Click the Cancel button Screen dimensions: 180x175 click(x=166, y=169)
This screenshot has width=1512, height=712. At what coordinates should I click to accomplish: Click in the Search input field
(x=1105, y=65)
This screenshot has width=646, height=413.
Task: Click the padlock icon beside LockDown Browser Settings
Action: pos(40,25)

※

How to complete this task:
Everything from the line with "This screenshot has width=1512, height=712." to the end of the listing above is to be set down exactly, both ends included.

Answer to the problem:
This screenshot has width=1512, height=712. At what coordinates should I click to accomplish: Click in the Search input field
(x=1105, y=65)
This screenshot has width=646, height=413.
Task: Click the padlock icon beside LockDown Browser Settings
Action: pos(40,25)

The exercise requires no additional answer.